Journal de Marie Bashkirtseff

Je passe la matinée à arranger des chapeaux et à jouer avec mes chiens. Prater, Coco, Pincio et ses deux enfants Chose et Machin blancs tous les deux.
Chez les Gavini, Chaudordy, Nervo, Las Cases et puis Valentine, la duchesse de Valence.
De Daillens sort d’ici, elle m’invite dîner mercredi, grande soirée après. Vous voyez bien que je vais dans le monde.
Soutzo ne viendra sans doute pas. Ce n’est pas seulement cela mais je me sens entrer dans une série noire, je m’attends à toute sorte d’ennuis, j’ai envie de pleurer et voudrais me fourrer sous une table, fermer les yeux et me boucher les oreilles pourvu qu’on me laisse tranquille.
Julian est venu pour chercher ensemble un fond, en le reconduisant j’ai rencontré Mme de Brimond qui est entrée et est restée une heure chez nous.

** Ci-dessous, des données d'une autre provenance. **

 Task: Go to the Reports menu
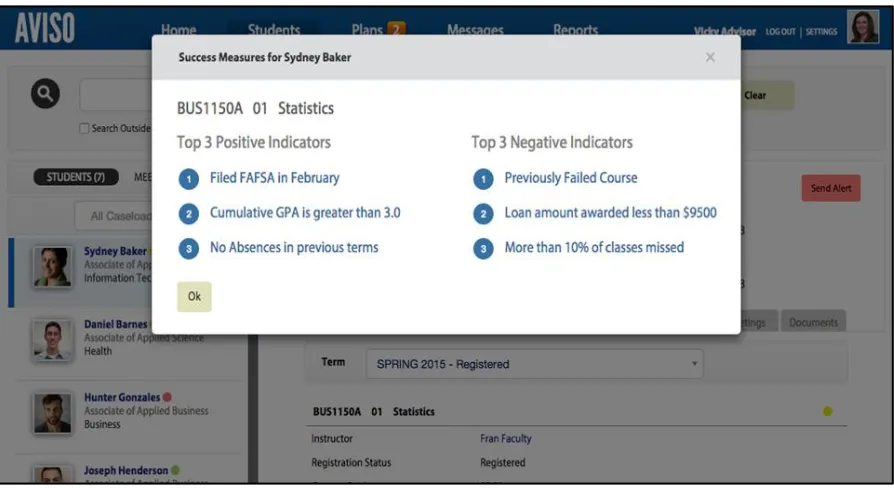click(575, 30)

Voici une tartine de la “Gazette” des femmes, j’y suis abonnée mais n’y connais personne et me demande qui leur a fourni ces renseignements. La fille de Pélikan et Mme Cross, Anitchkoff et le pope à dîner. Je voudrais bien voir tout ce monde au diable, pourtant je me suis inquiétée si Soutzo viendra ou pas, non pour le plaisir de le voir mais par vanité. Hier soir chez les Franckenstein on a dû lui monter la tête contre moi. Alexis et Bojidar étaient là et les autres.